*** Opening of Data supplied ***

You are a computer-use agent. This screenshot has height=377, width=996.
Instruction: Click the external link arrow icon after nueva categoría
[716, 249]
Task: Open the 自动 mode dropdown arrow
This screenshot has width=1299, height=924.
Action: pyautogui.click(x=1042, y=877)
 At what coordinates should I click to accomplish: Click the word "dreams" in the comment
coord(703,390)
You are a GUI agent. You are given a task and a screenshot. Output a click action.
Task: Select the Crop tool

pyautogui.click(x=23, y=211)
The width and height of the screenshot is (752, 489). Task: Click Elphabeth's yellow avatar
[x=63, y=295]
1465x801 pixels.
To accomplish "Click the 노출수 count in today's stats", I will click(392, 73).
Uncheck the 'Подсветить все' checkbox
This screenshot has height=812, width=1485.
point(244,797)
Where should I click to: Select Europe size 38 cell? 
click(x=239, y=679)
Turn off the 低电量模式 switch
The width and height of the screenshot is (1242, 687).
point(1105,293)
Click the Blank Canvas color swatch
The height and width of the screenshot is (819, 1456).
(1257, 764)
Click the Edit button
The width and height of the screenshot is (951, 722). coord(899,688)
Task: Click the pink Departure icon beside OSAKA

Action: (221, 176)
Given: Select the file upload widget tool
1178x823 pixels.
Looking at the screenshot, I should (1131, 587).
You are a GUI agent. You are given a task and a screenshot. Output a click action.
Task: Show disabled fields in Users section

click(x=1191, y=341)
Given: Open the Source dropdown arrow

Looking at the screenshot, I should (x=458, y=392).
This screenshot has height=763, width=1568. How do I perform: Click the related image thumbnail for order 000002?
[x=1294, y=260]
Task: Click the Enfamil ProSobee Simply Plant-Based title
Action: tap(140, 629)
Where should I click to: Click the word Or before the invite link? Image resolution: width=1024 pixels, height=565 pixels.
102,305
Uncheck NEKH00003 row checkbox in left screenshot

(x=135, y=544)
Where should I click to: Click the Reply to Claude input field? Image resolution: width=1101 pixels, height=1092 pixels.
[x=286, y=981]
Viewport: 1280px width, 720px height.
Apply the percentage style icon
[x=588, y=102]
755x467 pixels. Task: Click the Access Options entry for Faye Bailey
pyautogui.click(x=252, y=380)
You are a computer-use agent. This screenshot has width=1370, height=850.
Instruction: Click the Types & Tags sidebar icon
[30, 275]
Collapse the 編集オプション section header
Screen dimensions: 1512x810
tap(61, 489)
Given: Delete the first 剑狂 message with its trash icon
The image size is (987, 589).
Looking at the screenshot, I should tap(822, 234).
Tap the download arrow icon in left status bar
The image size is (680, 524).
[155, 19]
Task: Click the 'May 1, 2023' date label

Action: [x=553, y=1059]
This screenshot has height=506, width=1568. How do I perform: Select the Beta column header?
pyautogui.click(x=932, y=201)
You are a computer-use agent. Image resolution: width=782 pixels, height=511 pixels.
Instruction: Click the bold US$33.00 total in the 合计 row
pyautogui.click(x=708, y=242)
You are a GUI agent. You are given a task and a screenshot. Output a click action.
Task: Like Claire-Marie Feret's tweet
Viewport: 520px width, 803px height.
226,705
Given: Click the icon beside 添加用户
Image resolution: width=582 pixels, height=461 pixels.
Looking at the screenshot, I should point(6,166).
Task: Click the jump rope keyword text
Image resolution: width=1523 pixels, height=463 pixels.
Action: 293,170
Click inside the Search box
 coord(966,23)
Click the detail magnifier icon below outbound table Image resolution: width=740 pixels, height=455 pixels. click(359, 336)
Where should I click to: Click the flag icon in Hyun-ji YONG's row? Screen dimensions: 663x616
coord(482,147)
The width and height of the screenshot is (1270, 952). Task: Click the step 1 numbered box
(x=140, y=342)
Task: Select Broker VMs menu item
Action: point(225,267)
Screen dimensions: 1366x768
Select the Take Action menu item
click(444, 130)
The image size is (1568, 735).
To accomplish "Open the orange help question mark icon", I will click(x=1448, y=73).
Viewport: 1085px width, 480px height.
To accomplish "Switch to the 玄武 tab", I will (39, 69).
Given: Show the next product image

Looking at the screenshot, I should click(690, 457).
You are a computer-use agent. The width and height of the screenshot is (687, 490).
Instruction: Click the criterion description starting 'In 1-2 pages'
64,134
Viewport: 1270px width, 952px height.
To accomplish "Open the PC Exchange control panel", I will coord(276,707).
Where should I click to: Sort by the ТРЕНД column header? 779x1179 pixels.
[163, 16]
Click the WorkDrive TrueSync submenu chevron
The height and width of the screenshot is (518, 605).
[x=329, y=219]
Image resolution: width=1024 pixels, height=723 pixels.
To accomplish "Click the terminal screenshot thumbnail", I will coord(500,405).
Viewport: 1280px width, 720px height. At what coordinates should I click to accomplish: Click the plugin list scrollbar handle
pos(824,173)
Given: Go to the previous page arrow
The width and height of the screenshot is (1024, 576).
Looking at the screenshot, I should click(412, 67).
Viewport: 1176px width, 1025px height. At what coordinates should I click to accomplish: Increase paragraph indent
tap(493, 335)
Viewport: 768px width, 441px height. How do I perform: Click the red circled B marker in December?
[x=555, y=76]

*** Close of Data supplied ***

- _Aim of the task_
Each line of the data above is to be set down exactly.

- _Reply to the task_
You are a computer-use agent. This screenshot has height=377, width=996.
Instruction: Click the external link arrow icon after nueva categoría
[716, 249]
Task: Open the 自动 mode dropdown arrow
This screenshot has width=1299, height=924.
Action: pyautogui.click(x=1042, y=877)
 At what coordinates should I click to accomplish: Click the word "dreams" in the comment
coord(703,390)
You are a GUI agent. You are given a task and a screenshot. Output a click action.
Task: Select the Crop tool

pyautogui.click(x=23, y=211)
The width and height of the screenshot is (752, 489). Task: Click Elphabeth's yellow avatar
[x=63, y=295]
1465x801 pixels.
To accomplish "Click the 노출수 count in today's stats", I will click(392, 73).
Uncheck the 'Подсветить все' checkbox
This screenshot has height=812, width=1485.
point(244,797)
Where should I click to: Select Europe size 38 cell? 
click(x=239, y=679)
Turn off the 低电量模式 switch
The width and height of the screenshot is (1242, 687).
point(1105,293)
Click the Blank Canvas color swatch
The height and width of the screenshot is (819, 1456).
(1257, 764)
Click the Edit button
The width and height of the screenshot is (951, 722). coord(899,688)
Task: Click the pink Departure icon beside OSAKA

Action: (221, 176)
Given: Select the file upload widget tool
1178x823 pixels.
Looking at the screenshot, I should (1131, 587).
You are a GUI agent. You are given a task and a screenshot. Output a click action.
Task: Show disabled fields in Users section

click(x=1191, y=341)
Given: Open the Source dropdown arrow

Looking at the screenshot, I should (x=458, y=392).
This screenshot has height=763, width=1568. How do I perform: Click the related image thumbnail for order 000002?
[x=1294, y=260]
Task: Click the Enfamil ProSobee Simply Plant-Based title
Action: tap(140, 629)
Where should I click to: Click the word Or before the invite link? Image resolution: width=1024 pixels, height=565 pixels.
102,305
Uncheck NEKH00003 row checkbox in left screenshot

(x=135, y=544)
Where should I click to: Click the Reply to Claude input field? Image resolution: width=1101 pixels, height=1092 pixels.
[x=286, y=981]
Viewport: 1280px width, 720px height.
Apply the percentage style icon
[x=588, y=102]
755x467 pixels. Task: Click the Access Options entry for Faye Bailey
pyautogui.click(x=252, y=380)
You are a computer-use agent. This screenshot has width=1370, height=850.
Instruction: Click the Types & Tags sidebar icon
[30, 275]
Collapse the 編集オプション section header
Screen dimensions: 1512x810
tap(61, 489)
Given: Delete the first 剑狂 message with its trash icon
The image size is (987, 589).
Looking at the screenshot, I should tap(822, 234).
Tap the download arrow icon in left status bar
The image size is (680, 524).
[155, 19]
Task: Click the 'May 1, 2023' date label

Action: [x=553, y=1059]
This screenshot has height=506, width=1568. How do I perform: Select the Beta column header?
pyautogui.click(x=932, y=201)
You are a computer-use agent. Image resolution: width=782 pixels, height=511 pixels.
Instruction: Click the bold US$33.00 total in the 合计 row
pyautogui.click(x=708, y=242)
You are a GUI agent. You are given a task and a screenshot. Output a click action.
Task: Like Claire-Marie Feret's tweet
Viewport: 520px width, 803px height.
226,705
Given: Click the icon beside 添加用户
Image resolution: width=582 pixels, height=461 pixels.
Looking at the screenshot, I should point(6,166).
Task: Click the jump rope keyword text
Image resolution: width=1523 pixels, height=463 pixels.
Action: 293,170
Click inside the Search box
 coord(966,23)
Click the detail magnifier icon below outbound table Image resolution: width=740 pixels, height=455 pixels. click(359, 336)
Where should I click to: Click the flag icon in Hyun-ji YONG's row? Screen dimensions: 663x616
coord(482,147)
The width and height of the screenshot is (1270, 952). Task: Click the step 1 numbered box
(x=140, y=342)
Task: Select Broker VMs menu item
Action: point(225,267)
Screen dimensions: 1366x768
Select the Take Action menu item
click(444, 130)
The image size is (1568, 735).
To accomplish "Open the orange help question mark icon", I will click(x=1448, y=73).
Viewport: 1085px width, 480px height.
To accomplish "Switch to the 玄武 tab", I will (39, 69).
Given: Show the next product image

Looking at the screenshot, I should click(690, 457).
You are a computer-use agent. The width and height of the screenshot is (687, 490).
Instruction: Click the criterion description starting 'In 1-2 pages'
64,134
Viewport: 1270px width, 952px height.
To accomplish "Open the PC Exchange control panel", I will coord(276,707).
Where should I click to: Sort by the ТРЕНД column header? 779x1179 pixels.
[163, 16]
Click the WorkDrive TrueSync submenu chevron
The height and width of the screenshot is (518, 605).
[x=329, y=219]
Image resolution: width=1024 pixels, height=723 pixels.
To accomplish "Click the terminal screenshot thumbnail", I will coord(500,405).
Viewport: 1280px width, 720px height. At what coordinates should I click to accomplish: Click the plugin list scrollbar handle
pos(824,173)
Given: Go to the previous page arrow
The width and height of the screenshot is (1024, 576).
Looking at the screenshot, I should click(412, 67).
Viewport: 1176px width, 1025px height. At what coordinates should I click to accomplish: Increase paragraph indent
tap(493, 335)
Viewport: 768px width, 441px height. How do I perform: Click the red circled B marker in December?
[x=555, y=76]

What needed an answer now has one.